Match on the string "level" in the entries below and return every matching line.

(Data entries)
· · ·

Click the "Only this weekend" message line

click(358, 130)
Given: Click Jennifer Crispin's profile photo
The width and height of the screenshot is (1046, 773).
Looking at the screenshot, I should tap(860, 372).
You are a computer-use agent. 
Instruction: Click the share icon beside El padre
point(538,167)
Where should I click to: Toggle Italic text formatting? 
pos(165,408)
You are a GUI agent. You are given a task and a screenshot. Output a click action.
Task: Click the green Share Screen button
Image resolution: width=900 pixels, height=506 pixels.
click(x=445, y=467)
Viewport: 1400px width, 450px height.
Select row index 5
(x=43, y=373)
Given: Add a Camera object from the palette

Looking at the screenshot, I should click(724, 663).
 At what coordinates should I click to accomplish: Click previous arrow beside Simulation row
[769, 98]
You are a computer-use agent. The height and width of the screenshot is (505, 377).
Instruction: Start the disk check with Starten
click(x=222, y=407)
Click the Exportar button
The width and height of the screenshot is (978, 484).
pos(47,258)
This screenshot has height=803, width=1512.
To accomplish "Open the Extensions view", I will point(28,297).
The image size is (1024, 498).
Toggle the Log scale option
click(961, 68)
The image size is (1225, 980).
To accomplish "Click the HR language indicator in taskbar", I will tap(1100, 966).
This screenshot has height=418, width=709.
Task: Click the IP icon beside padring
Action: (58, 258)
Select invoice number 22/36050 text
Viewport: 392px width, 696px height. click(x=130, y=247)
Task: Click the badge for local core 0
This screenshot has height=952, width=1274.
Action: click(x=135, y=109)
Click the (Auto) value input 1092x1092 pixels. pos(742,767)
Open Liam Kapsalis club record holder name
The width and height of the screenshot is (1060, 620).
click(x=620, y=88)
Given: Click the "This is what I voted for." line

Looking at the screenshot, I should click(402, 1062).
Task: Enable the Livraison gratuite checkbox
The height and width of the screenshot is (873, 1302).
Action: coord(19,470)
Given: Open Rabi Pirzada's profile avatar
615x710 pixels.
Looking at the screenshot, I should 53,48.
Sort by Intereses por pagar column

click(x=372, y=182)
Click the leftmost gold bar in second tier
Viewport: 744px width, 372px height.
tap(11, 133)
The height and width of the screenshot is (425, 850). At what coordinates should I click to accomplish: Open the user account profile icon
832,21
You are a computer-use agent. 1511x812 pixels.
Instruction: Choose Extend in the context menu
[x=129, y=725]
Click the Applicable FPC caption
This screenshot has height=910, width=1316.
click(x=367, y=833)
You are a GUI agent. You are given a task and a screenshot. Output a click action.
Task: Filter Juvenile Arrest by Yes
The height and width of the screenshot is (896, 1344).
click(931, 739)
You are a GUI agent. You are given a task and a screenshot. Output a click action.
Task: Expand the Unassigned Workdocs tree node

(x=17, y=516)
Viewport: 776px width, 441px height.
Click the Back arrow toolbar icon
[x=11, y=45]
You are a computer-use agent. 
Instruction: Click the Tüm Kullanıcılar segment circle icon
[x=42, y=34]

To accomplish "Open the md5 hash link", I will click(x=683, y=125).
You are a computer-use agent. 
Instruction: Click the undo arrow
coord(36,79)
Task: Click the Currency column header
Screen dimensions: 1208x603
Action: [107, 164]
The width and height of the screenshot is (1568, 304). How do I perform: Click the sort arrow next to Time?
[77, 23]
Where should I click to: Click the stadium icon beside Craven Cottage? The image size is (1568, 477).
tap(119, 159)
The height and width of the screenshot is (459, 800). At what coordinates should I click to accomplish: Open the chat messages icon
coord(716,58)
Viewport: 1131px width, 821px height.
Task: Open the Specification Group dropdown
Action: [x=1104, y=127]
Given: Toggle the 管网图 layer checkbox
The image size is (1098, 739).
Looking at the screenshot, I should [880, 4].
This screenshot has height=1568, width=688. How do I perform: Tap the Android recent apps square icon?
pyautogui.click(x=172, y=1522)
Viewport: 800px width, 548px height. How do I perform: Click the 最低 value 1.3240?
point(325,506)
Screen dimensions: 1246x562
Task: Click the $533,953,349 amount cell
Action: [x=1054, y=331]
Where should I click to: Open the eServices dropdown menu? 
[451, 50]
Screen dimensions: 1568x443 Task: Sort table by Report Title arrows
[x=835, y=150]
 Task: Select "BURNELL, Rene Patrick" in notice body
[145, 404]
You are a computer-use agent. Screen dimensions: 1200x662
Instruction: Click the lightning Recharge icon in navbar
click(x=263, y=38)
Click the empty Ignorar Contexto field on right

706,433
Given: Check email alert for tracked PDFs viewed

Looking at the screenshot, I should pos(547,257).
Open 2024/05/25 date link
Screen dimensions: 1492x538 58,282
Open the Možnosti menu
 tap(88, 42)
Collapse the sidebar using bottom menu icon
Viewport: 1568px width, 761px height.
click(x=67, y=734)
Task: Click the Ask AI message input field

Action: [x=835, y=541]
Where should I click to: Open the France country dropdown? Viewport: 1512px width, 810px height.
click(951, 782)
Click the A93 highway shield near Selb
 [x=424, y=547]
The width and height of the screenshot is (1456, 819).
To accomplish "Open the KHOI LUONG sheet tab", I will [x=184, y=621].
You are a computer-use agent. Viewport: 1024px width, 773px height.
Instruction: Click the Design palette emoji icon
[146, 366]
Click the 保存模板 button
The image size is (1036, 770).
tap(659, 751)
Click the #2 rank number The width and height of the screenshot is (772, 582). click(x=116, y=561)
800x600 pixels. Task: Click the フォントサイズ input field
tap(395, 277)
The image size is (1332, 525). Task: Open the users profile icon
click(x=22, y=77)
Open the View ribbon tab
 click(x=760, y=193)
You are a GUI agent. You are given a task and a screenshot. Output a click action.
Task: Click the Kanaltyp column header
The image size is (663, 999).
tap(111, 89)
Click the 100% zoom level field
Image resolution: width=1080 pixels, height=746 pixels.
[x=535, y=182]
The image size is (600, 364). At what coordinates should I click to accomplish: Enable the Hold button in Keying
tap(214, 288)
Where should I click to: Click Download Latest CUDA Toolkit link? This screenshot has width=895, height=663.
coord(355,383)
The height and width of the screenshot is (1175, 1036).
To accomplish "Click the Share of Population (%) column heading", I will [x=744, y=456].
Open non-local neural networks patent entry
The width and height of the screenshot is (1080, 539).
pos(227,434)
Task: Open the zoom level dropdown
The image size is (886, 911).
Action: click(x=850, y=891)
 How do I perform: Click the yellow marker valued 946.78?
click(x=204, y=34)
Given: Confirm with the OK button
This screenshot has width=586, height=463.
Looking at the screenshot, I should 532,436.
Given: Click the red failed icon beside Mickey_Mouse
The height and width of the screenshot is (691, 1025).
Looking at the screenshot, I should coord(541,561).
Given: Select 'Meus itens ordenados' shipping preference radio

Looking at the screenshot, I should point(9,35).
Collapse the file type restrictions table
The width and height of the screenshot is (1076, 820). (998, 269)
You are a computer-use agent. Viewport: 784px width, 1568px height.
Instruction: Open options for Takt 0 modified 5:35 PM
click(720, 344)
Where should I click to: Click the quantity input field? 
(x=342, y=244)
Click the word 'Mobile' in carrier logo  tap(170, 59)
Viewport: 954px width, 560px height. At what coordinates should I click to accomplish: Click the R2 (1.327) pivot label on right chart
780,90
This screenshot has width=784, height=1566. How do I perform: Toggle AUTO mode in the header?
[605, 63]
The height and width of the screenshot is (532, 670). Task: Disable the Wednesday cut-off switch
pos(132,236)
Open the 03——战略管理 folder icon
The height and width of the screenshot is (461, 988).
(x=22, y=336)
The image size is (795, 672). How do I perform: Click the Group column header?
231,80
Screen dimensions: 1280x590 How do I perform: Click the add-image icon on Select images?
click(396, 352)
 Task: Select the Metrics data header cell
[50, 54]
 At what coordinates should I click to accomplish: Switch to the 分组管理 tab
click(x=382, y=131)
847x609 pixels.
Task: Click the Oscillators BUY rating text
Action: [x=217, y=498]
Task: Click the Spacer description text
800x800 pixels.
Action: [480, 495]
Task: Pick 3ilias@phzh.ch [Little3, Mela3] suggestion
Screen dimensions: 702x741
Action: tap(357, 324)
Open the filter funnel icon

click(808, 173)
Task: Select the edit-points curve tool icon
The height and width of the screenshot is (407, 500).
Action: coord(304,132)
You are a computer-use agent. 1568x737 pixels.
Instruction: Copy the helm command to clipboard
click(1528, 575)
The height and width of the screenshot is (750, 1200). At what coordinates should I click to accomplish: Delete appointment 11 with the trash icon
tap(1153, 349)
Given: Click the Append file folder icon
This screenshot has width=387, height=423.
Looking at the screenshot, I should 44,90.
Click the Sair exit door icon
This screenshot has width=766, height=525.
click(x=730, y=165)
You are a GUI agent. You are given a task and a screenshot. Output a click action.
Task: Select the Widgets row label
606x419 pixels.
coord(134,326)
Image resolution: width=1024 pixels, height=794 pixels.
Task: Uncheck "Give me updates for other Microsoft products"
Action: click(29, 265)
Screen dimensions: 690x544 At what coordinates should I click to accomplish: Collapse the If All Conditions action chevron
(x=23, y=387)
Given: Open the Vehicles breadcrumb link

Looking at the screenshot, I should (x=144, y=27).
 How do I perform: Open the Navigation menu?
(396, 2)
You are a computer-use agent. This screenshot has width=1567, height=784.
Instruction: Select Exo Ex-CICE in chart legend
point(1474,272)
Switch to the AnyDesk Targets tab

· · ·

Answer to this exercise:
Click the 100% zoom level field
Task: Open the zoom level dropdown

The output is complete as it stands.